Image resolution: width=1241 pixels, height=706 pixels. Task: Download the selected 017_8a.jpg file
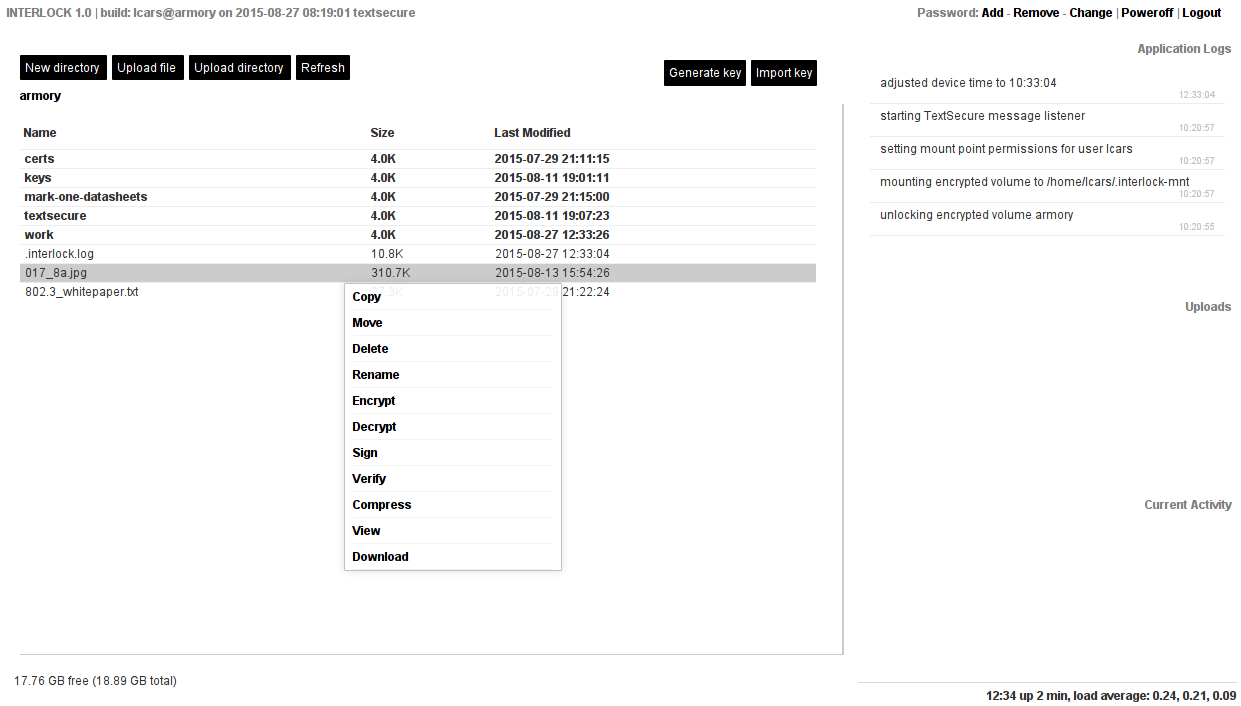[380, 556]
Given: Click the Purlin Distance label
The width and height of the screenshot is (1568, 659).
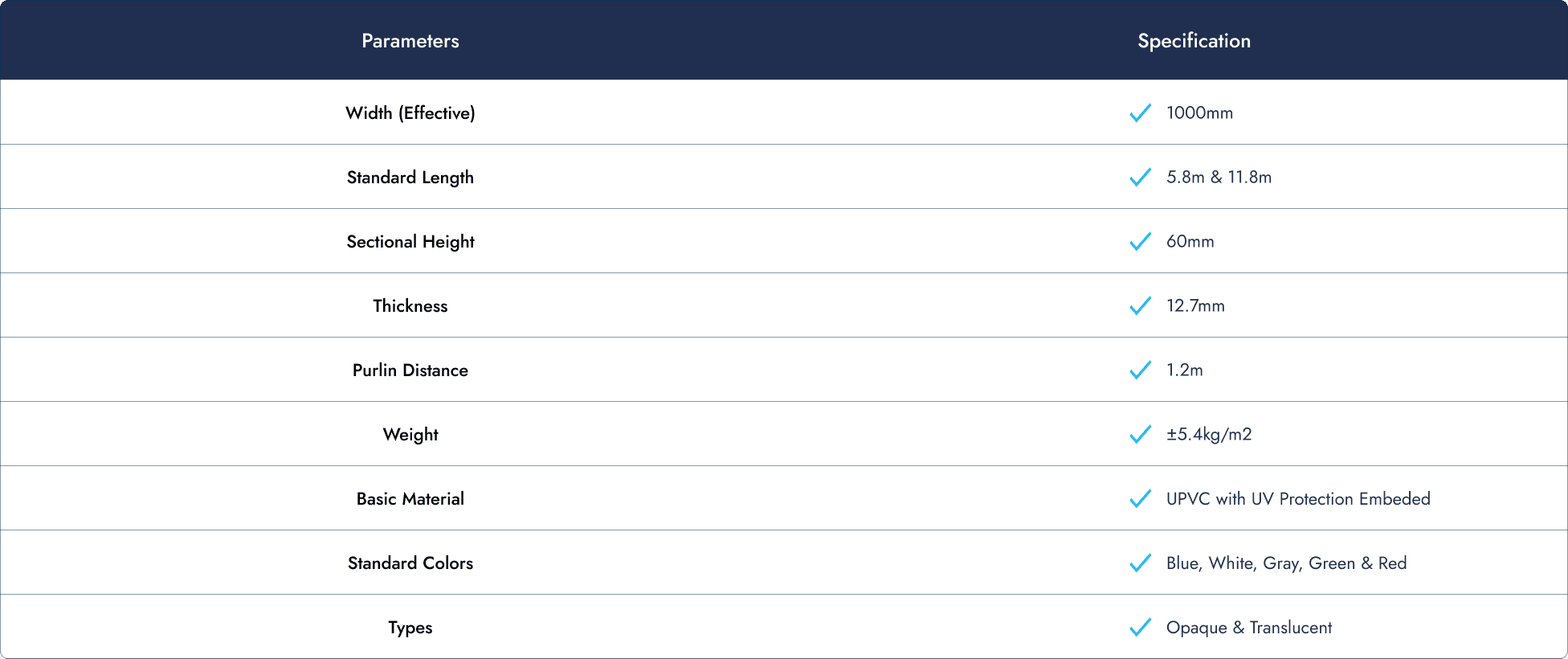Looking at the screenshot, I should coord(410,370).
——————
Task instructions:
Copy each entry exactly as written, and drop the pictures from the copy.

Exercise response:
Image resolution: width=1241 pixels, height=706 pixels. Task: Download the selected 017_8a.jpg file
[380, 556]
Given: Click the Purlin Distance label
The width and height of the screenshot is (1568, 659).
Looking at the screenshot, I should coord(410,370).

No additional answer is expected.